--- START GIVEN TEXT ---

Timed text for MPEG-4 movies and cellphone media is specified in
MPEG-4 Part 17 Timed Text, and its MIME type (internet media type)
is specified by RFC 3839 and by 3GPP 26.245.
[0093] Timed Graphics refers to the presentation of graphics media
in synchrony with other media, such as audio and video. Timed
Graphics is specified by 3GPP TS 26.430. The video object is an
object shown in the movie, for example a person, a thing such as a
car, a flower, a house, a ball or anything else. The video object
is moving or has a fixed position. The 3D video sequence comprises
a multiple of video objects. The 3D scene may comprise one or more
video objects, timed text object, timed graphics object, or
combinations thereof.
[0094] The display plane is a reference plane where the display
object is displayed, e.g. a screen, a monitor, a telescreen or any
other kind of display. The display distance is the distance of the
display object to the display plane with respect to the z-axis of
the coordinate system. As the display object has a distance from
the display plane thereby producing a 3D effect to the viewer. In
an implementation form, the origin of the coordinate system is
located on the top left corner of the display surface.
[0095] FIG. 2 shows a schematic diagram of a plane overlay model
200 usable for determining a display position of display object in
a 3D coordinate system according to an implementation form.
[0096] The display position of a displayable object or of the
display object is defined in a 3D coordinate system, where x
denotes a position on the x-axis, y denotes a position on the
y-axis and z denotes a position on the z-axis as shown in FIG. 2.
The display plane is defined by the x-axis and the y-axis and forms
a reference plane with respect to which the display distance of a
displayable object or of the display object in z-direction is
defined. The display plane can be defined to correspond to the
physical display surface of a device for displaying the 3D scene
or, for example, any other plane parallel to the physical display
surface of a device for displaying the 3D scene.
[0097] In the coordinate system shown in FIG. 2, the origin of the
coordinate system is in the top left corner of the display surface.
The x-axis is parallel to the display surface with a direction
towards the top right corner of the display surface. The y-axis is
parallel to the display surface with a direction to the bottom left
corner of the display surface. The z-axis is perpendicular to the
display surface with a direction towards the viewer for positive
z-values, i.e. displayable or display objects with a z-value 0 are
positioned on the display plane, displayable or display objects
with a z-value greater than 0 are positioned or displayed before
the display plane and the greater the z-value the nearer the
displayable or display objects are perceived to be positioned or
displayed to the viewer. Displayable or display objects with a
z-value smaller than 0 (negative z-values) are positioned or
displayed behind the display plane and the smaller the z-value the
farther the displayable or display object are perceived to be
positioned or displayed to the viewer.
[0098] The plane overlay model 200 in FIG. 2 overlays a graphic
plane 205, e.g. a timed graphic box, and a text plane 203, e.g. a
timed text box, over a video plane 201.
[0099] The timed text box 203 or the timed graphic box 205 in which
the text or graphics element is to be placed is positioned
correctly in the 3D scene.

--- END GIVEN TEXT ---

* [GIVEN TASK 1] List every specification or standards document that the passage on 3D display positioning cites by name or number.
* [GIVEN TASK 2] Translate this sentence from the passage on 3D display positioning into Spanish: "The display plane is defined by the x-axis and the y-axis and forms a reference plane with respect to which the display distance of a displayable object or of the display object in z-direction is defined."
* [GIVEN TASK 3] Write the next part of the passage on 3D display positioning, picking up after its final sentence.

--- START EXTRACTED ENTRIES ---

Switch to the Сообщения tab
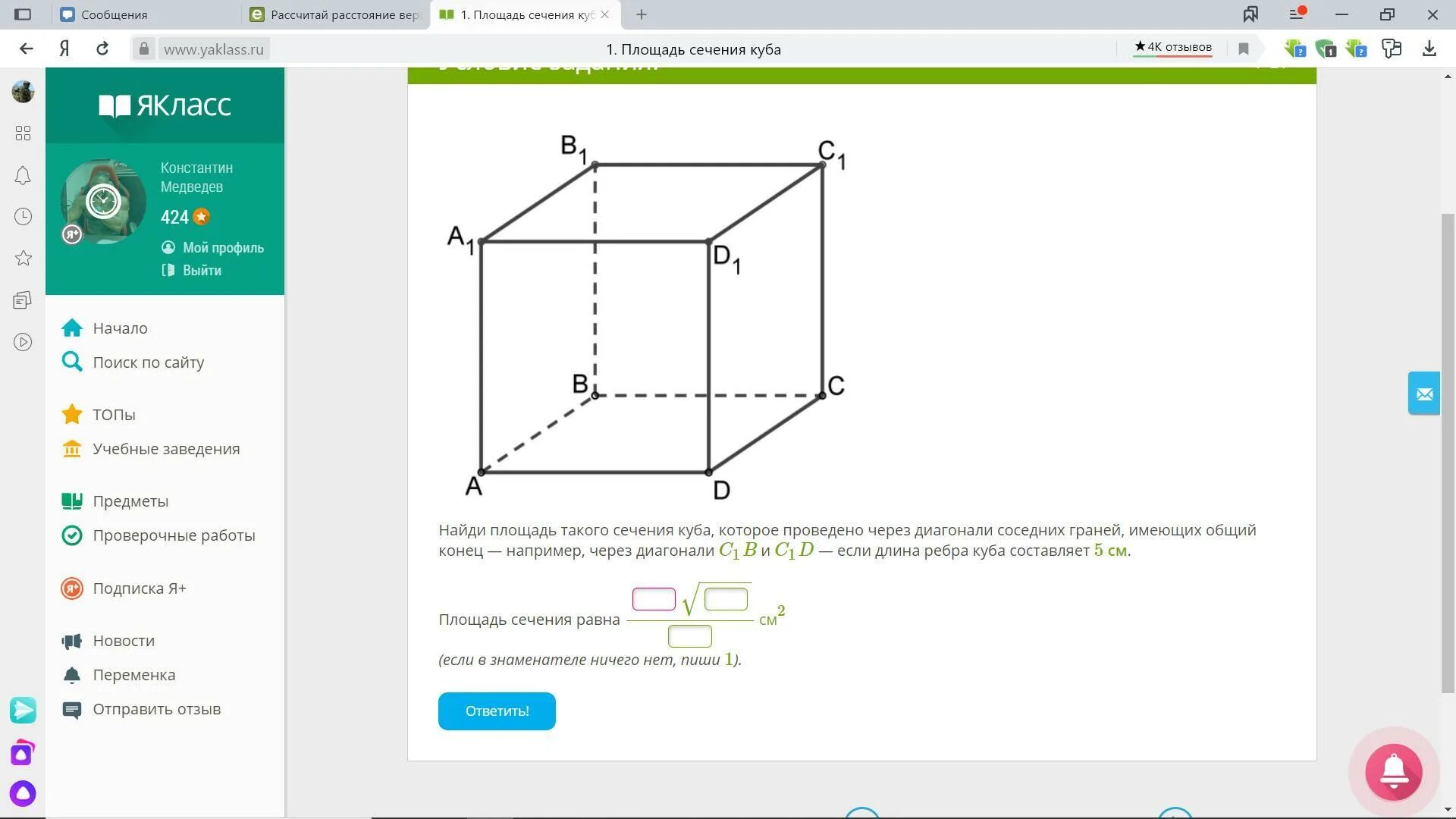 point(114,14)
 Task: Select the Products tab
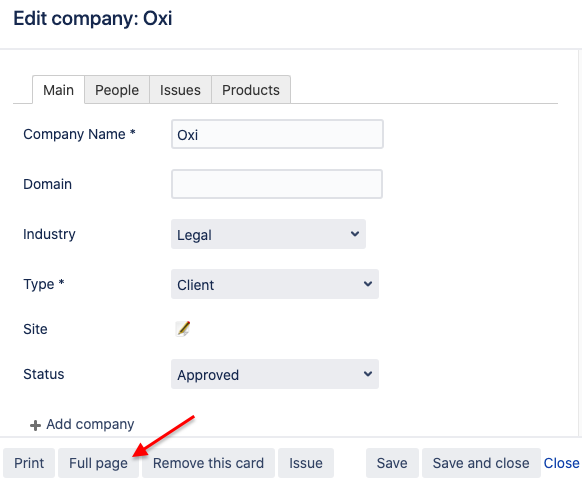tap(251, 90)

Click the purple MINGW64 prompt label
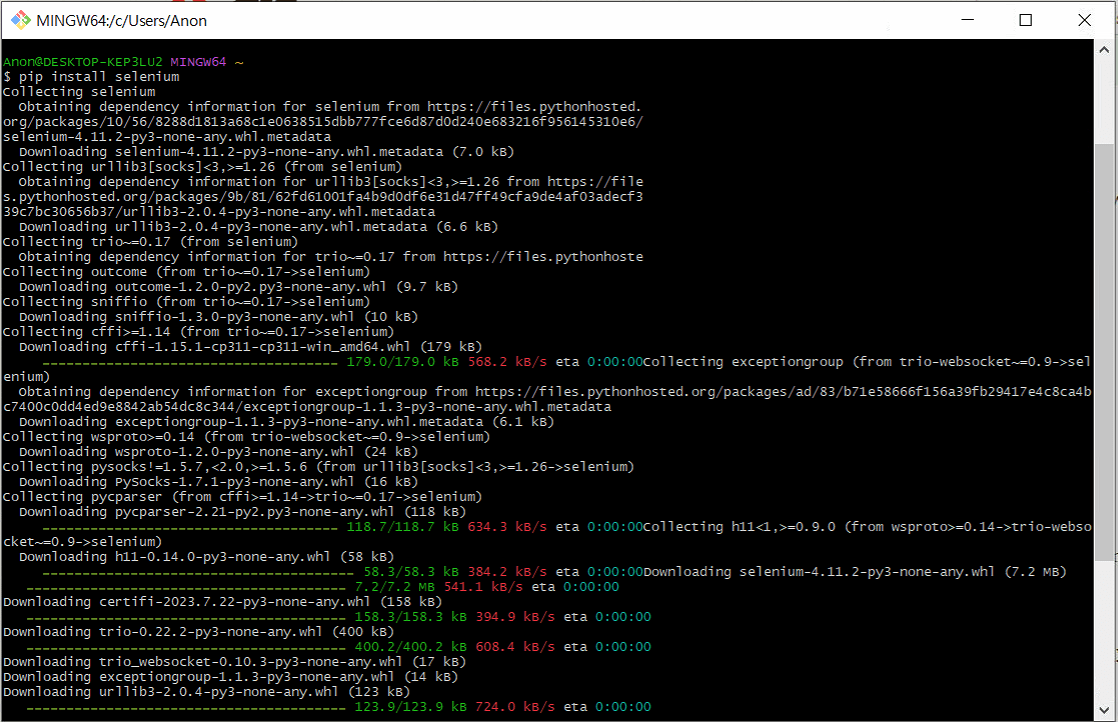point(199,62)
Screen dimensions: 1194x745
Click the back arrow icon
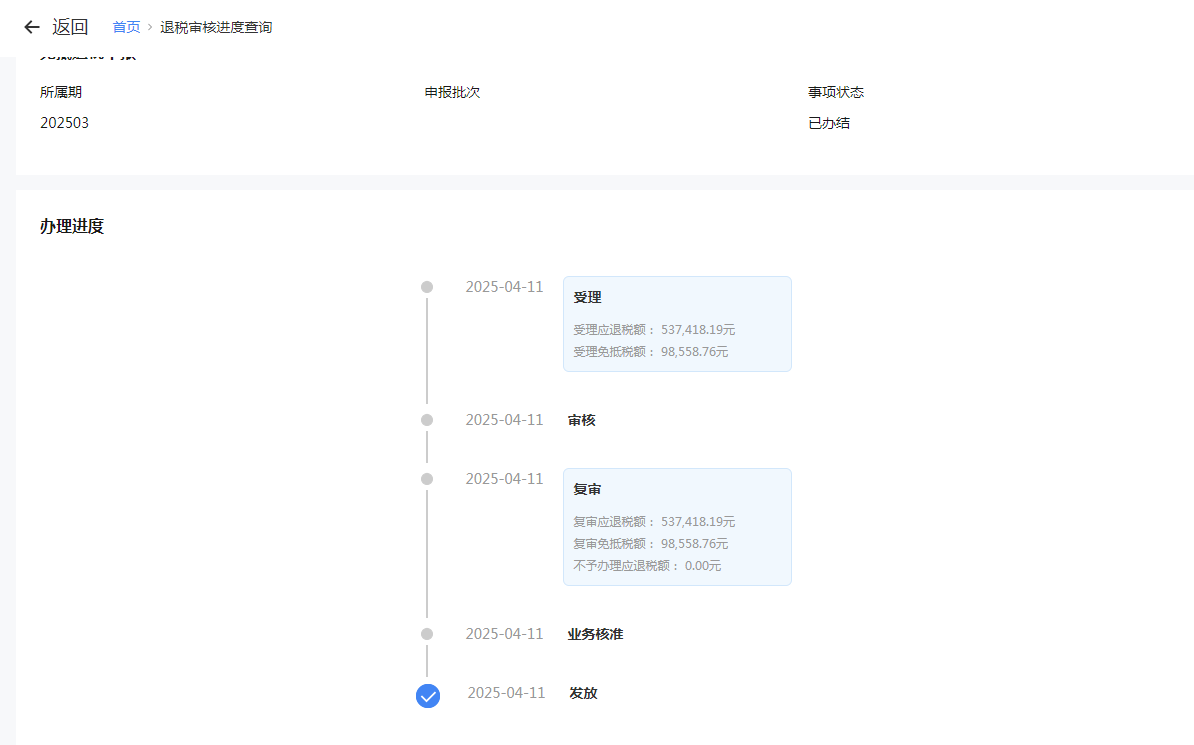tap(32, 27)
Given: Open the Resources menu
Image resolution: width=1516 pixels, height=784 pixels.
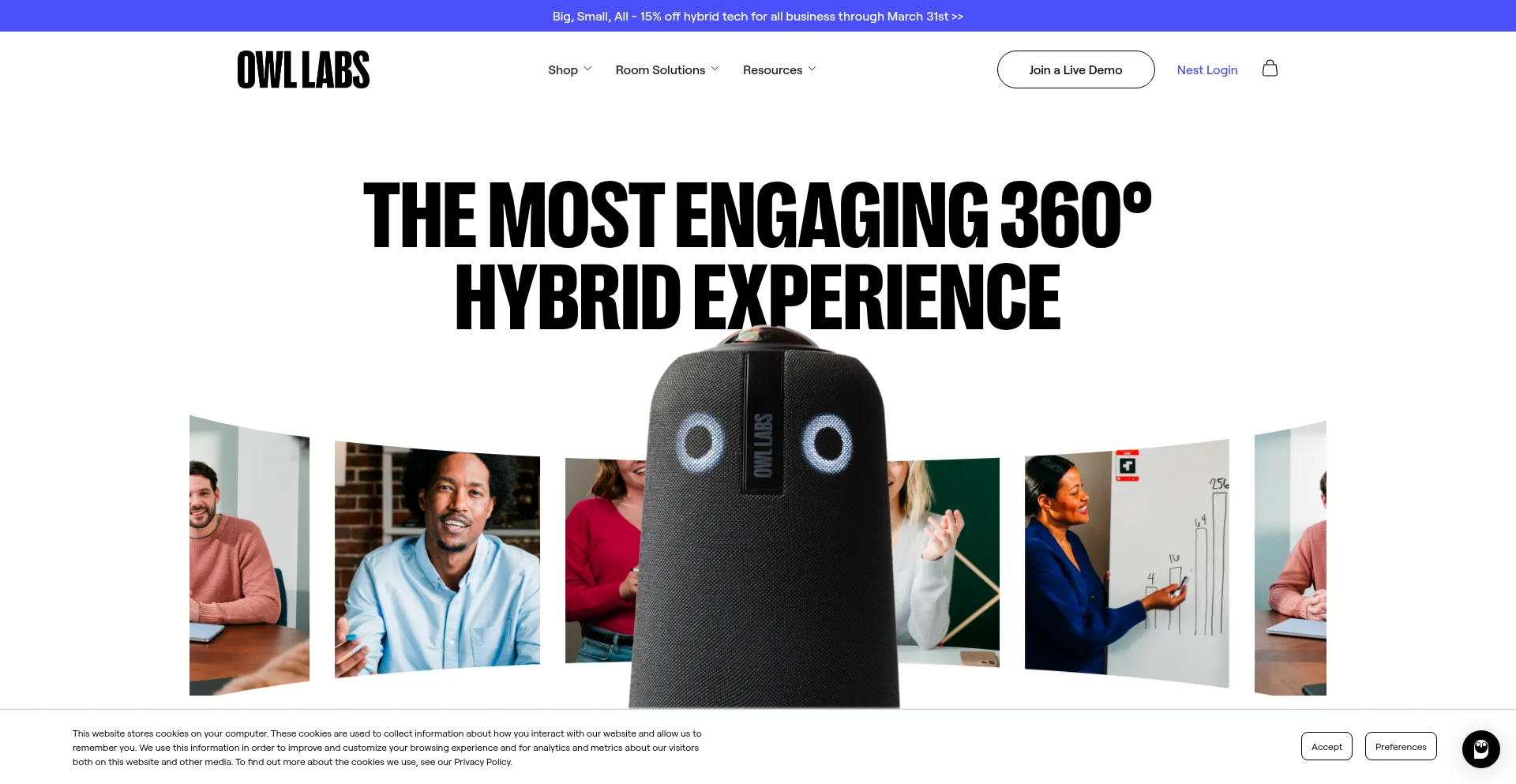Looking at the screenshot, I should coord(772,69).
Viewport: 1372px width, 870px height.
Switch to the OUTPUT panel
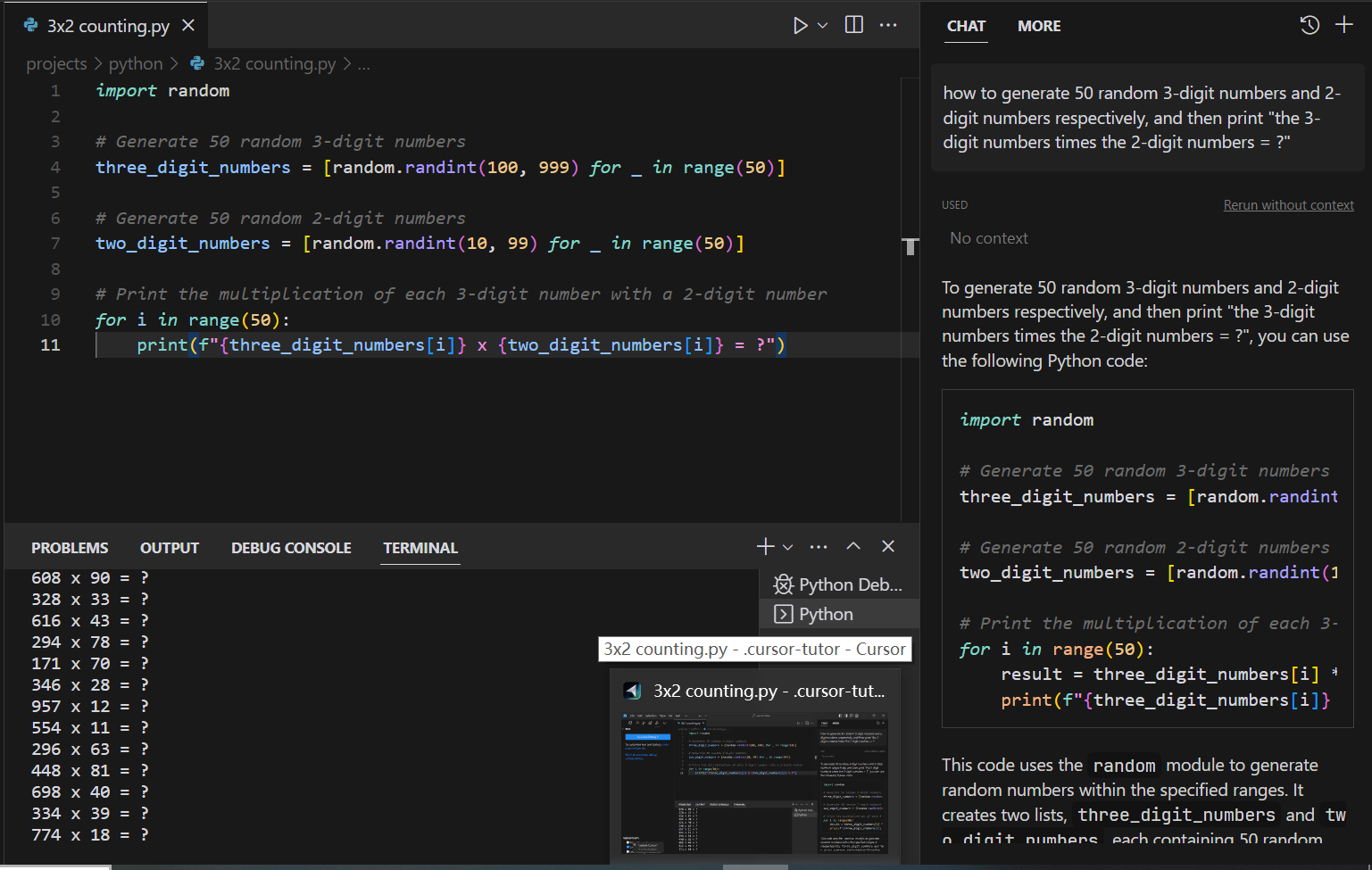[x=170, y=548]
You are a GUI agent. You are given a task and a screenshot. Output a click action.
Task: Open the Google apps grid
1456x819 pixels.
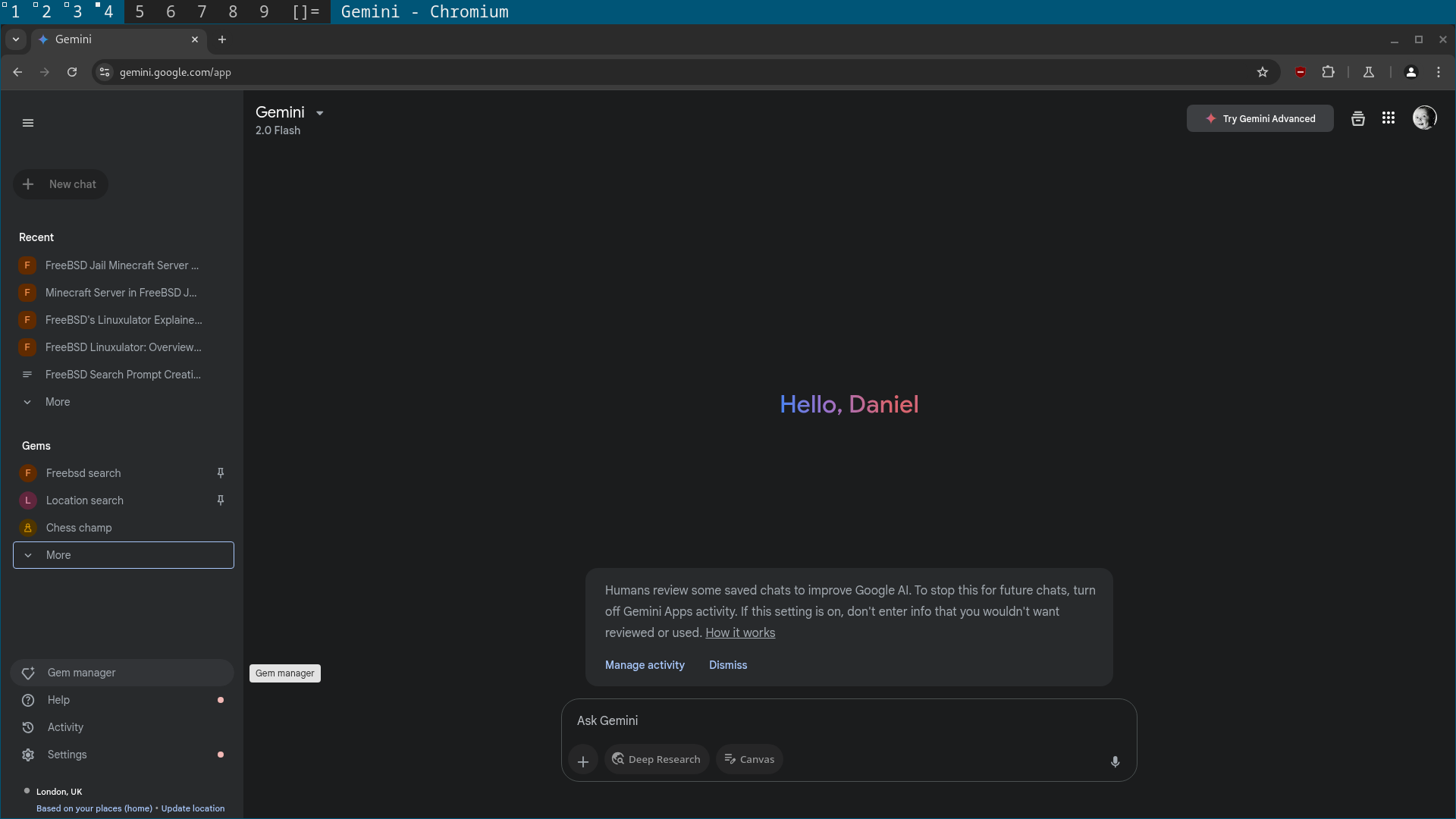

--- END EXTRACTED ENTRIES ---

* [WRITTEN ANSWER 1]
MPEG-4 Part 17 Timed Text
RFC 3839
3GPP 26.245
3GPP TS 26.430

* [WRITTEN ANSWER 2] El plano de visualización está definido por el eje x y el eje y, y forma un plano de referencia con respecto al cual se define la distancia de visualización de un objeto visualizable o del objeto de visualización en la dirección z.

* [WRITTEN ANSWER 3]
[0100] Although FIG. 2 refers to a 3D video implementation with a
video plane, the same plane overlay model 200 can also be applied
for 3D still images, the reference sign 201 then referring to an
image plane, or in general, to 3D scenes of any kind. The reference
sign 201 then referring to any display plane.
[0101] The coordinate system as shown in FIG. 2 is only one
possible coordinate system, other coordinate systems, in particular
other cartesian coordinate systems with different definitions of
the origin and the direction of the axis for positive values can be
used to implement embodiments of the invention.
[0102] FIG. 3 shows a schematic diagram of method 300 for
determining a display position of a display object in a 3D scene
according to an implementation form. Exemplarily, FIG. 3 shows a
schematic diagram of method 300 for determining a display position
of a timed text and/or timed graphic object in a 3D video image or
3D video scene.
[0103] The method 300 is for determining the display position x, y,
z of a display object 303, e.g. a timed text object or a timed
graphic object to be displayed in the 3D scene 301 comprising a
plurality of displayable objects. The method 300 comprises:
providing a 3D scene, e.g. 3D video 301, and providing a timed text
and or timed graphic object 303. The method 300 comprises further:
determining 305 a depth information of the 3D scene, e.g. 3D video
301, setting 307 position of the timed text and or timed graphic
object 303 in the 3D coordinate system for timed text and/or timed
graphic and creating the corresponding signaling data. The method
300 further comprises: storing and or transmitting 309 3D scene
plus position of the timed text and or timed graphic and the timed
text and or timed graphic itself.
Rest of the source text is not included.